MacIvor Murchison opened the proceedings by announcing that what followed would be a preliminary and a summary hearing: to wit, without a jury. And the findings, should there be any, would be tentative and non-binding.

The clerk then swore in the first witness, Ainslie Pritchard.

Any notion, previously held, that these proceedings would be marked by a foolish and dismissible country-bumpkinness quickly evaporated, as Pritchard seated himself on the edge of the stool and turned to look into the sharp intelligence of the
coroner's eyes. As Doctor Mac closely questioned the initial witness, the murmurings and whispers in the room died away and were replaced by a silence that was part awe and part reverence, but principally the intense curiosity of the disinterested in other people's miseries.

“How long had you known the victim?”

“We met five days ago in Montreal. We were staying at the same hotel. We met at breakfast. Captain—”

“I believe you've answered several questions I haven't yet asked.”

“Sorry, Your Worship.”

“You yourself are newly arrived in Canada?”

“Yes, I've been here less than a month. I came up to Quebec City from New York. I'm in the wine-importing business.”

“Yes, yes. That is all very interesting, sir, especially to those with a fine palate, but I am trying to determine whether or not you had any conceivable motive for doing away with Captain Brookner.”

Pritchard was aghast. “Good gracious, no! I merely agreed to help share the costs of a private carriage that Brookner hired to take us as far as Kingston.”
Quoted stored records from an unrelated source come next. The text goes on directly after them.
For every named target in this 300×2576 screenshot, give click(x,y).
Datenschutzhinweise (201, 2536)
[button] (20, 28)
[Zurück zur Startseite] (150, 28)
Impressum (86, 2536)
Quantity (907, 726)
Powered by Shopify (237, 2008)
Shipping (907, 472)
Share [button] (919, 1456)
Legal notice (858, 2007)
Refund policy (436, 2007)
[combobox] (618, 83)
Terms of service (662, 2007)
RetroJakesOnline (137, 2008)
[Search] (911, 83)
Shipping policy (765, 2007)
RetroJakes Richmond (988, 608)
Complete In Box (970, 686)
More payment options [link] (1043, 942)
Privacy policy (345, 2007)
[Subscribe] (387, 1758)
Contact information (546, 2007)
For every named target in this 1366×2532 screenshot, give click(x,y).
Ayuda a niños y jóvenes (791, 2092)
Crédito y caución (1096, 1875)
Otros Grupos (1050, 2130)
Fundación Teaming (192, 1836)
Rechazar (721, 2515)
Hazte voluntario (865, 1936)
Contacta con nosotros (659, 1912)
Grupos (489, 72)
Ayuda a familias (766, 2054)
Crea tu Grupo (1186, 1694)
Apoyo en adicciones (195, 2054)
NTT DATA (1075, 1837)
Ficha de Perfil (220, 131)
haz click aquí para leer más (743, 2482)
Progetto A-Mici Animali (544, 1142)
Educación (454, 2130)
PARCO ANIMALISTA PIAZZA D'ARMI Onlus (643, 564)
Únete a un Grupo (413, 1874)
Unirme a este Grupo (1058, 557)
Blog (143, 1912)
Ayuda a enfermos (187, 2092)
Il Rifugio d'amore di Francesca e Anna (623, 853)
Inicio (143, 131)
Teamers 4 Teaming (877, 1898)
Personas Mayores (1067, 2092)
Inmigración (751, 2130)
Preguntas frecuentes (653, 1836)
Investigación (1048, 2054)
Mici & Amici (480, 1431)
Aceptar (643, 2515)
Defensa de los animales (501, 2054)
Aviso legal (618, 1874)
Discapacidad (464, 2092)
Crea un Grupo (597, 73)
“Thank you for your forthrightness, Mr. Pritchard. It is certainly hard to imagine a motive for murder on your part, unless the carriage-ride was inordinately bumpy.”

The gallery reacted with appreciative titters and one muted guffaw. The coroner glared at the offenders, but couldn't keep an acknowledging smile from curling the corners of his lips.

“Tell the inquest, if you would, the exact circumstances of your discovery of the body.”

With the spectators glued to his every word, Pritchard told the inquest of the morning's events, beginning with Brookner's boisterous entrance in the side hall just before 9:15 (there was a chiming clock in the foyer striking the quarters) and concluding with the ill-fated pursuit that culminated in the “hideous sight” in the creek-bed. From his seat on the witness bench Marc noted that, although nervous, Pritchard gave what seemed to be an accurate and credible account. It was Marc's view that Pritchard, without motive or opportunity, was an innocent in the case.

“Did you see any blood flowing from the wound?”

“No, sir, though I didn't really get too close to the body.”

“Any sign of the victim's brain-matter on his forehead or cheek?”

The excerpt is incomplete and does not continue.